> **DATA EXCERPTS**:
——————
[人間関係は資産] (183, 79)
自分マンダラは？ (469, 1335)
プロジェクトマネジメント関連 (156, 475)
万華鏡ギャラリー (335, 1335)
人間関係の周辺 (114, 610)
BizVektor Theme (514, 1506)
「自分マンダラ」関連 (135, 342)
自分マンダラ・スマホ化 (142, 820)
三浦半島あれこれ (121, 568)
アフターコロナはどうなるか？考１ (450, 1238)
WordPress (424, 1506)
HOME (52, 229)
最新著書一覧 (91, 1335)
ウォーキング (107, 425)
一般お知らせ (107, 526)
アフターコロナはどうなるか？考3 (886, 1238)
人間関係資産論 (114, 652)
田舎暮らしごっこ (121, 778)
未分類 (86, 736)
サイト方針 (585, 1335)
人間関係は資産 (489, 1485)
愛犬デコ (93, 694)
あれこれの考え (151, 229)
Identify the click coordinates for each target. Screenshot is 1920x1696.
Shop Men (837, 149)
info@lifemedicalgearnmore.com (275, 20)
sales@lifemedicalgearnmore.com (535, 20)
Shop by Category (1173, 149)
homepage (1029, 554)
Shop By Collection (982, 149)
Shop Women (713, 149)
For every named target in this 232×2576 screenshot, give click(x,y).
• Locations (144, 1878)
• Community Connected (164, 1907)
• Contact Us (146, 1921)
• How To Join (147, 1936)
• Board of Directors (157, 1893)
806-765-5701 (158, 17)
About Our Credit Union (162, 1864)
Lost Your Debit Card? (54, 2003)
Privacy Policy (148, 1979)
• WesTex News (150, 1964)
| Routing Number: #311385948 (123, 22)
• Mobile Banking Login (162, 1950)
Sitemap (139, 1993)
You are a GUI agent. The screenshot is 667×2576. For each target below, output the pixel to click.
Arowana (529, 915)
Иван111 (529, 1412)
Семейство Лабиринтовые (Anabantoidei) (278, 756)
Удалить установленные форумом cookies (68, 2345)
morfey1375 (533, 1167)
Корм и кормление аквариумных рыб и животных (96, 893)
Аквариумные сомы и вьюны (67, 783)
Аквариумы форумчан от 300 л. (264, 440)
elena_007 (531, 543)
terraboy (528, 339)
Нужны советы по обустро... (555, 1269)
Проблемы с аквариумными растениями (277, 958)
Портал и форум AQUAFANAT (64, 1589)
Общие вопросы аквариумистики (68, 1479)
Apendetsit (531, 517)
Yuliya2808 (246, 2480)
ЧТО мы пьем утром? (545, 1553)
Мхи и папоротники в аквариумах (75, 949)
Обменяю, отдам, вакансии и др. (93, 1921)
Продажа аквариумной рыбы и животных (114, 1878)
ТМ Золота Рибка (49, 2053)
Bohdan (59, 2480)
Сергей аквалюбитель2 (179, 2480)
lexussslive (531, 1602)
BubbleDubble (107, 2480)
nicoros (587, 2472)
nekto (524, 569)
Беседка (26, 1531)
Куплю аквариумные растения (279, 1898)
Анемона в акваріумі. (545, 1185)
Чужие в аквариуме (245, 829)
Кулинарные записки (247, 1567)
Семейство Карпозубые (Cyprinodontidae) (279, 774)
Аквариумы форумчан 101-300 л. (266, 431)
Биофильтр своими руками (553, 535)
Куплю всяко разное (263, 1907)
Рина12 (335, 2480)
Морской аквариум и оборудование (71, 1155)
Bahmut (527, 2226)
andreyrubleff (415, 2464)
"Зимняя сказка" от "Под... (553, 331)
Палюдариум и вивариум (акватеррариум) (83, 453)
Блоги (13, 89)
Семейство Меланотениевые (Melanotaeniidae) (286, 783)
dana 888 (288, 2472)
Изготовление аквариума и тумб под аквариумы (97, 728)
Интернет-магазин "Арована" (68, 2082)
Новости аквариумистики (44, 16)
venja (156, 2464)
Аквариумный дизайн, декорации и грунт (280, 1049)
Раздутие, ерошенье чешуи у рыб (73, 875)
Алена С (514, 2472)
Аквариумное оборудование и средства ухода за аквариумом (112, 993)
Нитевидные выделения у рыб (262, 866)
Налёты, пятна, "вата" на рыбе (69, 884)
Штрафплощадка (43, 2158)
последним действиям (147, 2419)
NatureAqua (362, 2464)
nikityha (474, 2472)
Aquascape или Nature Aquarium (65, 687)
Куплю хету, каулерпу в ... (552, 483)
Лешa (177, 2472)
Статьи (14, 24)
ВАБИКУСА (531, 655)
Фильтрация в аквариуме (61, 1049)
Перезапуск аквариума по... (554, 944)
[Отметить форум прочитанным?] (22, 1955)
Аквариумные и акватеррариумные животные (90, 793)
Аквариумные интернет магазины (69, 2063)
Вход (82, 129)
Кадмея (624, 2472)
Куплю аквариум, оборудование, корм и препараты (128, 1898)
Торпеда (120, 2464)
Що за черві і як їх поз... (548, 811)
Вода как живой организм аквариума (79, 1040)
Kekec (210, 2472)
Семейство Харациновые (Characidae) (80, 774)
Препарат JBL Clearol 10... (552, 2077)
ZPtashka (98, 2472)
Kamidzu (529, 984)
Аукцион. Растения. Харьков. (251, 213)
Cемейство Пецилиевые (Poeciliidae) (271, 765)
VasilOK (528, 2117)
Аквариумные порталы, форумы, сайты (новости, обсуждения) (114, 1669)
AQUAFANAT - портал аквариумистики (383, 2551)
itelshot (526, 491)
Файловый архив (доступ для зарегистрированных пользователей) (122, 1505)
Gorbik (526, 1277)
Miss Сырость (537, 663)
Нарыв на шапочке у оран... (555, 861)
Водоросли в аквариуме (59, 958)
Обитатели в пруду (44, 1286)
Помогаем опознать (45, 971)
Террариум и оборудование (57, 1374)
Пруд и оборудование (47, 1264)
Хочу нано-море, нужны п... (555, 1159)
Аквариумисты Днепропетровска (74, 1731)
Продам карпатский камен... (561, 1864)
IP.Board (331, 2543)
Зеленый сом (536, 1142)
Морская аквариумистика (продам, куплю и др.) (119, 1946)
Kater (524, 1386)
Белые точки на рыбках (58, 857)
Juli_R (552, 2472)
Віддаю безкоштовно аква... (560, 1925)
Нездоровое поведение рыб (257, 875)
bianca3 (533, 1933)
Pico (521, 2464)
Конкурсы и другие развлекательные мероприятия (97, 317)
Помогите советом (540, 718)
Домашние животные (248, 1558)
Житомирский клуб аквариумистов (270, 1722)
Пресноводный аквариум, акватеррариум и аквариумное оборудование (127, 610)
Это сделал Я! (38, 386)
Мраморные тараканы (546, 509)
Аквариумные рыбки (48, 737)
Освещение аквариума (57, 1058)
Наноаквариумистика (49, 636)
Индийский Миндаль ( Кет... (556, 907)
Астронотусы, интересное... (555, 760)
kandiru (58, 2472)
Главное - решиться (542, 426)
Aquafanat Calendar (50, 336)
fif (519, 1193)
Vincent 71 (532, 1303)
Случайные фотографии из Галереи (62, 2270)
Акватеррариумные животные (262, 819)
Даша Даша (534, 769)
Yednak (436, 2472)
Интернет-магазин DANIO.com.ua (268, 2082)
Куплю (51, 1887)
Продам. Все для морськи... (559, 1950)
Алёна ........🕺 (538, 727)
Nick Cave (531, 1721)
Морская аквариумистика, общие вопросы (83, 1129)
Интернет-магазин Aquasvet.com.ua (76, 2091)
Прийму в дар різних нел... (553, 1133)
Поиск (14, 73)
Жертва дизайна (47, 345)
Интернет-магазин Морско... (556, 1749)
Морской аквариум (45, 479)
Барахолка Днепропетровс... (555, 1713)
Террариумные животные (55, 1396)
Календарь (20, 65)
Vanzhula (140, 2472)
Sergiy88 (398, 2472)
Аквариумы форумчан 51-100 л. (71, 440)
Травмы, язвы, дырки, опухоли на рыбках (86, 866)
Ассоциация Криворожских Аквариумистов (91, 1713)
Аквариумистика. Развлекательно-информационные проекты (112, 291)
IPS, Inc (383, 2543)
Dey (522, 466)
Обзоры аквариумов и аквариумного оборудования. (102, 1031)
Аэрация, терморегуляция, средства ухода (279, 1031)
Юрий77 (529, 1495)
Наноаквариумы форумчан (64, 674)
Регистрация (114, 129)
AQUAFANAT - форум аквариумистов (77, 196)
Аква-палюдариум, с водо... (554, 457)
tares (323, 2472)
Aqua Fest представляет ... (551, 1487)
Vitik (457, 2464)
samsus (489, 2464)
——————
> **REQUIRED WORK**: Reprint exactly the lines above that start at the one with "Аквариумные рыбки (48, 737)" and end at the one with "Vincent 71 (532, 1303)", keeping both and adding none.

> **RESPONSE AREA**:
Аквариумные рыбки (48, 737)
Освещение аквариума (57, 1058)
Наноаквариумистика (49, 636)
Индийский Миндаль ( Кет... (556, 907)
Астронотусы, интересное... (555, 760)
kandiru (58, 2472)
Главное - решиться (542, 426)
Aquafanat Calendar (50, 336)
fif (519, 1193)
Vincent 71 (532, 1303)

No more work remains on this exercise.